> _EXERCISE REQUIREMENTS_:
(a) In the passage on socialism, liberalism and sexual equality, how many editions had Bebel's Women and Socialism gone through by the time of his death in 1913?
(b) Decide whether each statement below agrees with the passage on socialism, liberalism and sexual equality, answering yes or no and quoting the words that decide it: (i) Engels's Origin of the Family, Private Property and the State was published in 1884. (ii) Mill's writings on sexual equality drew more contemporary attention than his other works. (iii) Liberals were more likely than socialists to regard the household as a place of confinement.
(c) Carry on the passage on socialism, liberalism and sexual equality from the point at which it stops.

> _TEXT SEGMENT_:
If we take these as exemplars of the more sexually egalitarian wings of the socialist and liberal traditions, it is evident that both traditions can generate a commitment to sexual equality. Whatever the historical errors or theoretical failings in Engels’s Origin of the Family, Private Property and the State (published in 1884), no one reading his analysis of male domination and female subjugation can doubt the importance he attached to achieving equality between women and men. And while the popularity of Bebel’s Women and Socialism owed more to its much-needed vision of the future socialist society than to its specific arguments on women, the book did go through more than fifty editions by the time of his death in 1913 to become one of the most widely read texts in the German socialist movement. John Stuart Mill’s writings on sexual equality attracted less contemporary attention than his other works on political theory or political economy, but his consistent backing for most of the central campaigns of nineteenth-century feminism helped secure a close relationship between liberalism and first wave feminism. Neither the socialist nor the liberal tradition has proved itself a strong or consistent supporter of sexual equality; but both can make some claim to being its “natural home.”
IF THERE is any basis for feminism claiming a special affinity with socialism, it lies in the socialist critique of privacy, and the way this alerted socialists to the peculiar constraints of the domestic sphere. Liberals were far more likely to defend private spaces against public regulation, and much less likely to regard the household as a place of confinement. Even allowing for John Stuart Mill’s strong condemnation of marital slavery, this view of privacy made liberals more inclined to accept some version of “separate spheres.” Socialists, by contrast, tended to distrust privacy as inherently individualistic and limiting, and in their celebration of collective activity and socialized production, they were considerably more disparaging of domestic life. For many, this simply spilled over into a disdain for women. For the minority, however, who bothered to address the so-called “Woman Question,” it generated more consistent support for women’s entry into the labor market than yet figured in the liberal tradition, as well as more imaginative proposals for transforming the conditions under which domestic work was carried out. The difference between the two traditions has sometimes been theorized as a difference between pursuing equality of opportunities and achieving equality of outcomes: liberalism typically focusing on removing legal constraints to free up equality of opportunities; socialism typically addressing the structural conditions that are necessary to substantial equality. But in its origins, at least, the difference stems as much from the liberal defense of private spaces and the socialist critique of private confinement.

> _RECORDS SHOWN_:
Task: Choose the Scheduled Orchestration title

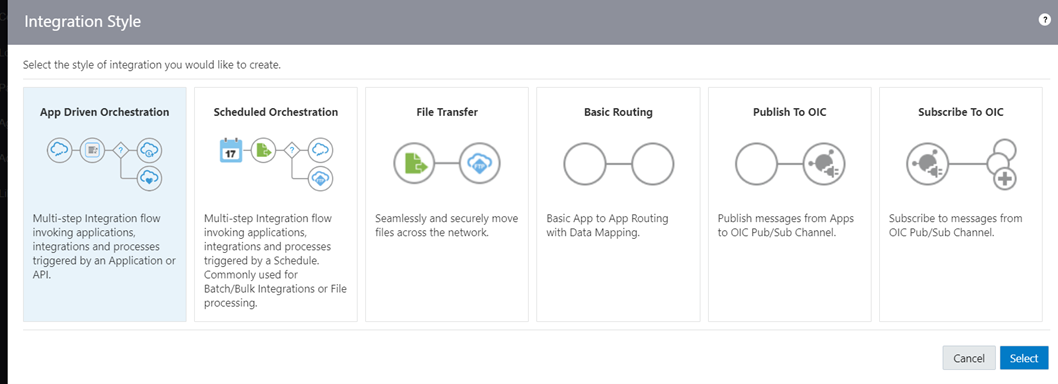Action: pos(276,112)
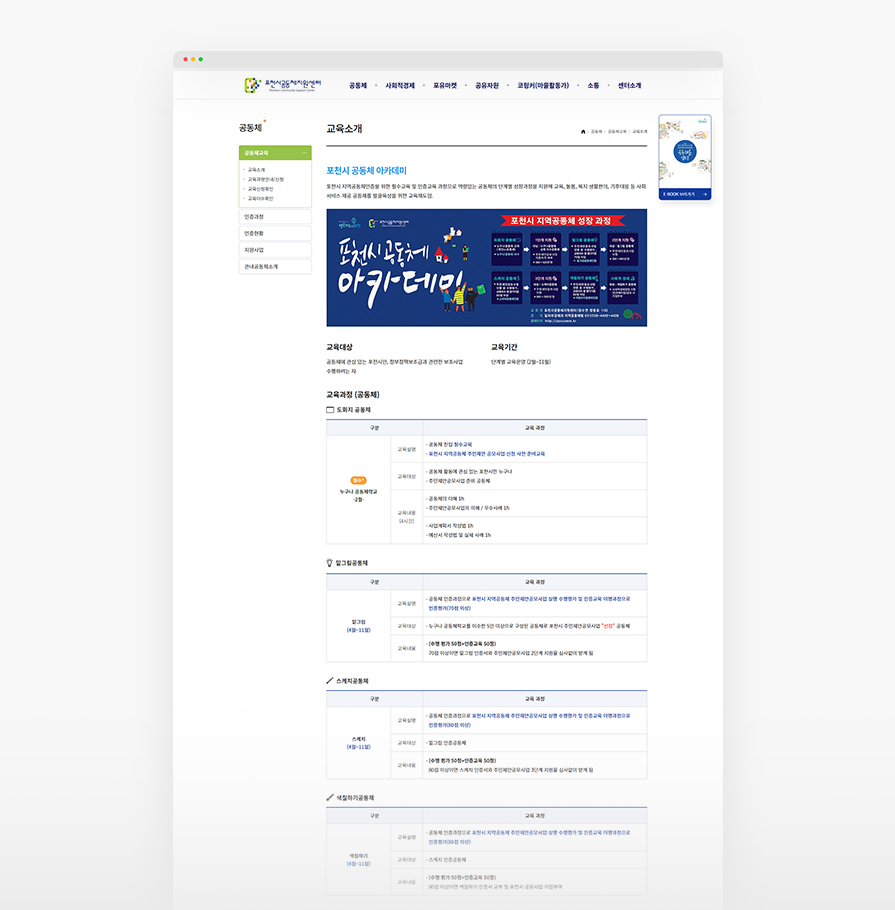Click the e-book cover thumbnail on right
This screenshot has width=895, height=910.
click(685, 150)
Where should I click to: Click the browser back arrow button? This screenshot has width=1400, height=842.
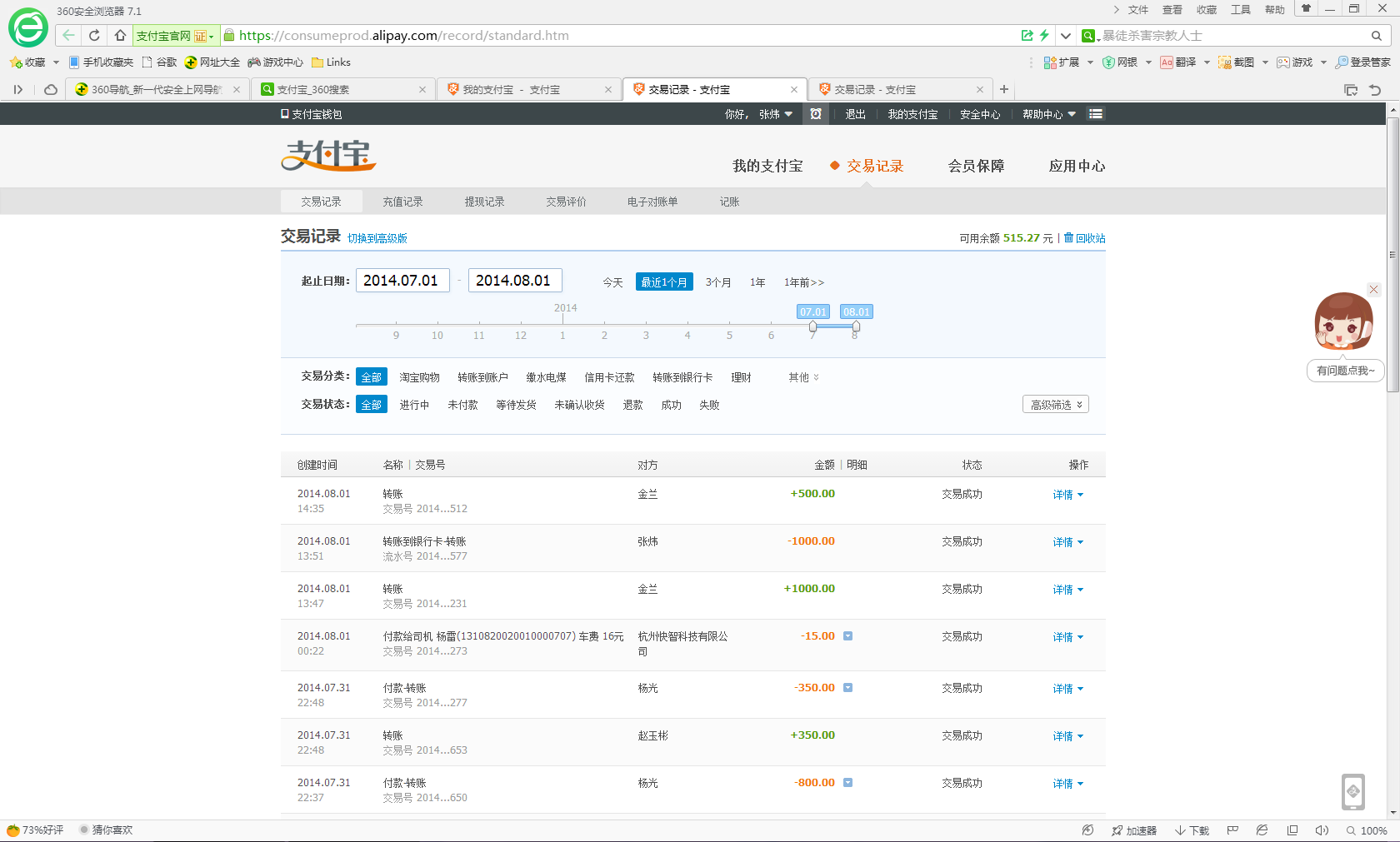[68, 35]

> _RESPONSES TO THE TASKS_:
(a) More than fifty editions.

(b)
(i) Yes: "(published in 1884)"
(ii) No: "attracted less contemporary attention than his other works on political theory or political economy"
(iii) No: "much less likely to regard the household as a place of confinement"

(c)
Though the latter offered a basis for allying feminism to the socialist tradition, most of those active in the earlier feminist campaigns found a more congenial home within the liberal camp. Legal constraints and prohibitions were a particularly pressing concern through the late nineteenth century and early twentieth centuries; and while few liberals showed any great enthusiasm for women’s emancipation, those who did gave active support to feminist campaigns. Socialists, meanwhile, tended to play the class card to trump any excessive preoccupation with sexual equality. When Selina Cooper, for example, argued the case for women’s suffrage at the 1905 Labour Party Conference, Harry Quelch of the (Marxist) Social Democratic Federation announced that “Mrs. Cooper has placed sex first . . . we have to put Labour first in every case.” In the hierarchy of socialist concerns, sexual equality usually came low on the list.
‘Second Wave’ Feminism
A rather different pattern emerged in the early years of the contemporary women’s movement, when feminists found themselves more closely attuned to the socialist than the liberal tradition. Debates through the 1970s were often ordered through a three-way split among liberal, socialist, and radical feminists and, in Britain, far more than in the United States, the overwhelming majority placed themselves in the second or third camp. Previous campaigns had removed many of the more overt legal inequalities, thereby reducing some of the attractions of liberal feminism. But the connections that were made with socialism were also specific to the historical moment, for they reflected a wider political context in which socialism had come to set the terms for radical social critique. Many of the early activists came from a prior involvement in left politics, and even in distancing themselves from socialism, feminists often reproduced its analytical traditions. One of the key texts in the development of a radical (that is, nonsocialist) feminism was Shulamith Firestone’s Dialectic of Sex, but Firestone employed a Marxist terminology to identify women as a distinct “sex-class.”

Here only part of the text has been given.